## Description of the task
Set out exactly, line by line, the stretch of data below that begins at the line containing "Refresh the Object Explorer tree" and ends at the line containing "Open the 09-04-2024 date link for number 68", with both ends kept.

(Stored records)
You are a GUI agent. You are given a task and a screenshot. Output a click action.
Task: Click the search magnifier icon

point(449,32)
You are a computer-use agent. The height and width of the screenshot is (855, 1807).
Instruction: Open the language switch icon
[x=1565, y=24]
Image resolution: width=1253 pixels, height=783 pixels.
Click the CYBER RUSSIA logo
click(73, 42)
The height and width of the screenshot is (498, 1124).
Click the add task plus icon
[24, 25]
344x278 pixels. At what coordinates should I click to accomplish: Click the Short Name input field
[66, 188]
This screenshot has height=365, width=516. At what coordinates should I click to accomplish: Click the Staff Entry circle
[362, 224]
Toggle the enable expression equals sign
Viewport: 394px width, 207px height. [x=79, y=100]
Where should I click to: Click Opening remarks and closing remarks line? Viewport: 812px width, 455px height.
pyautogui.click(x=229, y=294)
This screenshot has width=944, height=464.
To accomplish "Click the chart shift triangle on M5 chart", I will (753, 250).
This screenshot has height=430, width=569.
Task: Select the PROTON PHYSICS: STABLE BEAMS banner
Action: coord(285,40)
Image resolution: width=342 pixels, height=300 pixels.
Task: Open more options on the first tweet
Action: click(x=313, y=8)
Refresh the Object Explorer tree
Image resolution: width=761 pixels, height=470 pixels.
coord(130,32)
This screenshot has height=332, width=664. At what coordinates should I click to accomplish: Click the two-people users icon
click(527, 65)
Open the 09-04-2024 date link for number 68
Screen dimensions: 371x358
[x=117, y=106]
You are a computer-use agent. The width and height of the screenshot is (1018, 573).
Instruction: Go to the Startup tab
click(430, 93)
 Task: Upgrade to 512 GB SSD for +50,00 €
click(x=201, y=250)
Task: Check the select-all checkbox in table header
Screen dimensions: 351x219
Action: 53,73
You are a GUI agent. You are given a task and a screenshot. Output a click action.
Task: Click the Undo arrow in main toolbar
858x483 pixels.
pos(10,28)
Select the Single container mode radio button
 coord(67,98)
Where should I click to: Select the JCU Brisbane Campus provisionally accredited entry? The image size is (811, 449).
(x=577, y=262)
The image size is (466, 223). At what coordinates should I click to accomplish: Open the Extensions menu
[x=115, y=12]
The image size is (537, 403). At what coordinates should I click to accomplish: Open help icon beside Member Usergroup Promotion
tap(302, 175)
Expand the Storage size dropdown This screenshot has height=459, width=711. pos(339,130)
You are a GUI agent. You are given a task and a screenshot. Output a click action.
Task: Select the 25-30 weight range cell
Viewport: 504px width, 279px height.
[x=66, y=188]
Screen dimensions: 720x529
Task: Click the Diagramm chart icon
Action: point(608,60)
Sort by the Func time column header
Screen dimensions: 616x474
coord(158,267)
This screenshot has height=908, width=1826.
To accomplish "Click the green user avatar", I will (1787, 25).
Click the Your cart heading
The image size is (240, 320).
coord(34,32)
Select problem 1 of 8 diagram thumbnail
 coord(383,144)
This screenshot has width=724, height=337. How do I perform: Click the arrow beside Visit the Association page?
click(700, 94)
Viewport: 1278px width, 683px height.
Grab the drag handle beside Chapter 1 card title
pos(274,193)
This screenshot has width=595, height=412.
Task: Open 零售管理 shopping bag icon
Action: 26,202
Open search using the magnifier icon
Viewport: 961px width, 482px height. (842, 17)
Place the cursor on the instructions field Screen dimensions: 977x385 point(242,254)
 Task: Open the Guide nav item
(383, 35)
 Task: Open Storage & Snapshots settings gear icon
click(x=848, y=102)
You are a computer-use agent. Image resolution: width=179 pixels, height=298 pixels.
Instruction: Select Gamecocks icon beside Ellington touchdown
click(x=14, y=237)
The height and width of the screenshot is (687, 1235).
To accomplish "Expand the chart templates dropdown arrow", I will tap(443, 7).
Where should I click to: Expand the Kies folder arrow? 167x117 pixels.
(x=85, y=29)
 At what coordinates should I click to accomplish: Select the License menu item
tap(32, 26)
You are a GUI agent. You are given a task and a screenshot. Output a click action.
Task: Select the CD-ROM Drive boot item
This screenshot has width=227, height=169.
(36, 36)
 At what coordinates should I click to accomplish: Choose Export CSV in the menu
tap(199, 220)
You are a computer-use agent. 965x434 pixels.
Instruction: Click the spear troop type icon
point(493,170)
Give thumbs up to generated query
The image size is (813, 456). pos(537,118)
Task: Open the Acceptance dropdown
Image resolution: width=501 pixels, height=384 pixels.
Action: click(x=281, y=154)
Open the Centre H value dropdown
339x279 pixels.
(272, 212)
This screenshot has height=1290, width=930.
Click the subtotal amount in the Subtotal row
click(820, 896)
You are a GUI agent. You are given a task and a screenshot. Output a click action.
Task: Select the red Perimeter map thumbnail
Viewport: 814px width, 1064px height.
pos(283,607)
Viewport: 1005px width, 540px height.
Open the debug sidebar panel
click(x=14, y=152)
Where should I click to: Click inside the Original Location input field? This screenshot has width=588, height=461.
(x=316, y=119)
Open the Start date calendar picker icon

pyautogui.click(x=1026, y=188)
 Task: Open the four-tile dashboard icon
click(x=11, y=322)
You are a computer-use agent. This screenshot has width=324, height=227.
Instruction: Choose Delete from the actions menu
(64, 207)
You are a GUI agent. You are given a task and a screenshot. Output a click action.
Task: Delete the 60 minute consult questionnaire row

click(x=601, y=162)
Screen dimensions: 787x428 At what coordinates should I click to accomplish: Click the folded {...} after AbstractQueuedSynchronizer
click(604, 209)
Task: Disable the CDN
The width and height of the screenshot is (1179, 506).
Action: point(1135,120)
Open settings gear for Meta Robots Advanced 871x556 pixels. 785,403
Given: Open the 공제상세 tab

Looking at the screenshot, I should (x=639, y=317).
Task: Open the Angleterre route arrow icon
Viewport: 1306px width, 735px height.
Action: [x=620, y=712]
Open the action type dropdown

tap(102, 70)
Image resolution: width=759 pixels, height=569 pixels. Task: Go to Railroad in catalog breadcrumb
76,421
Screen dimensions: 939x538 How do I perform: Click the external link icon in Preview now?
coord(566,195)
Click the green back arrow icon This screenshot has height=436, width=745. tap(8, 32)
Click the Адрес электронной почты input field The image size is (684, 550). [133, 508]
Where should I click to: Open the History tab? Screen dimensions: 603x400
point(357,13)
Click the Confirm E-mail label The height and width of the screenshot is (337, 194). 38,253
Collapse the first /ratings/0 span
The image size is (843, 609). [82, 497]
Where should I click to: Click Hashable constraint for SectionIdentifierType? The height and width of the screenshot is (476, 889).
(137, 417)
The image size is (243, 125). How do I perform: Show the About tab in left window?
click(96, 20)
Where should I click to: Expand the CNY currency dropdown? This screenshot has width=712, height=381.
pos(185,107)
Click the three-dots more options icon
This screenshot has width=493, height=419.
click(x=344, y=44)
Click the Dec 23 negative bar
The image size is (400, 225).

## Response to the exercise
Refresh the Object Explorer tree
Image resolution: width=761 pixels, height=470 pixels.
coord(130,32)
This screenshot has height=332, width=664. At what coordinates should I click to accomplish: Click the two-people users icon
click(527, 65)
Open the 09-04-2024 date link for number 68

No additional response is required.